Without any pictures, retype exactly the lines that begin at the one holding "You are a computer-use agent." and end at the last line of the data below.

(Pixel coordinate grounding data)
+===+
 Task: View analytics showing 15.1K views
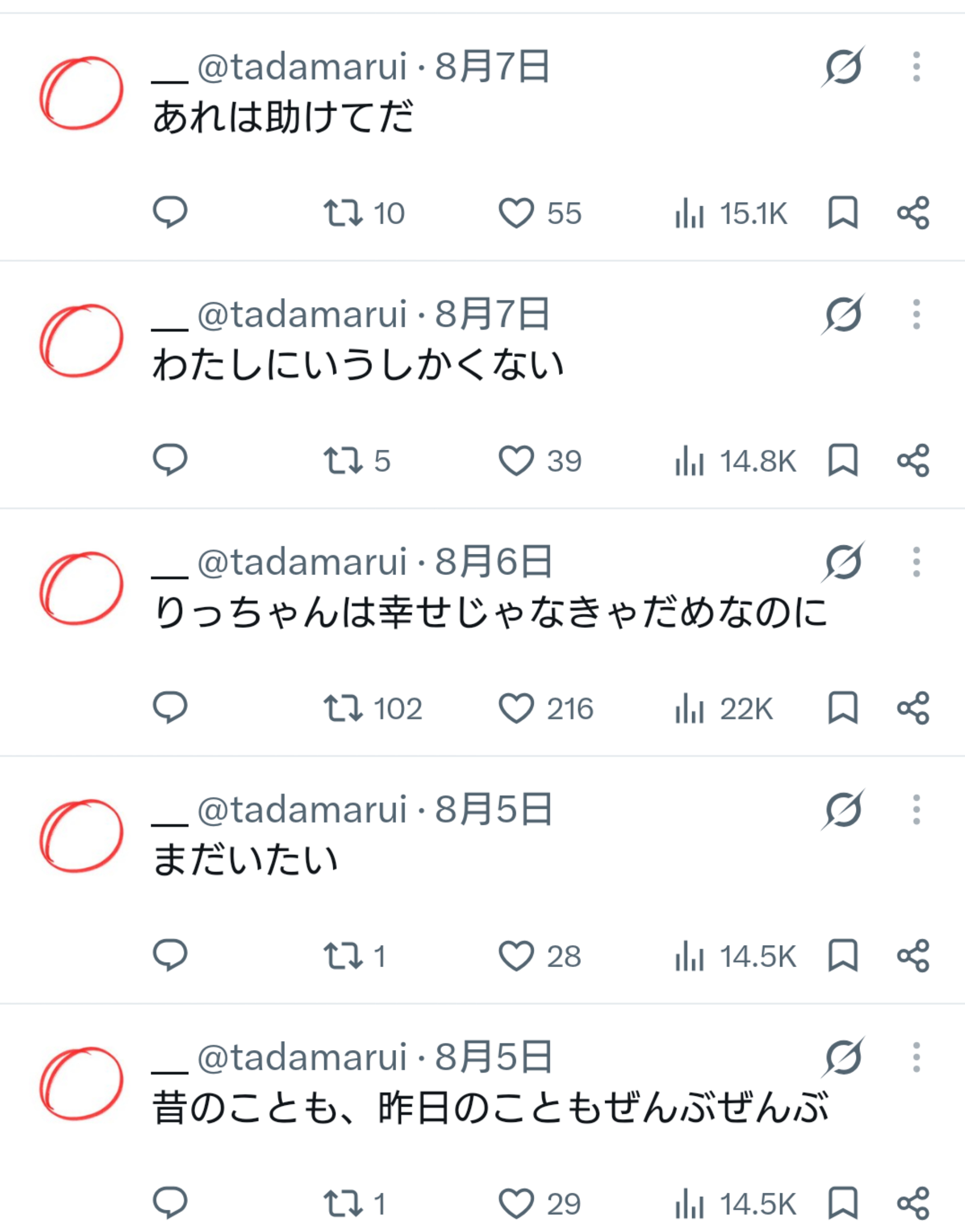pyautogui.click(x=730, y=213)
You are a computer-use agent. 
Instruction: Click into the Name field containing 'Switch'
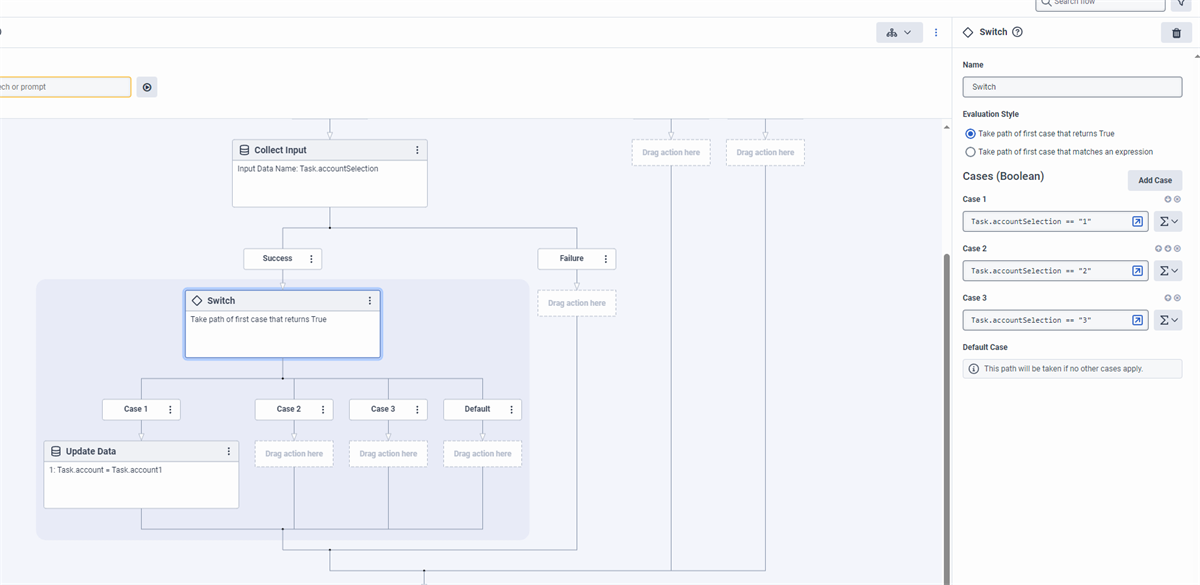tap(1072, 87)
+===+
- _Exercise answer_
You are a computer-use agent. 
Instruction: Click into the Name field containing 'Switch'
tap(1072, 87)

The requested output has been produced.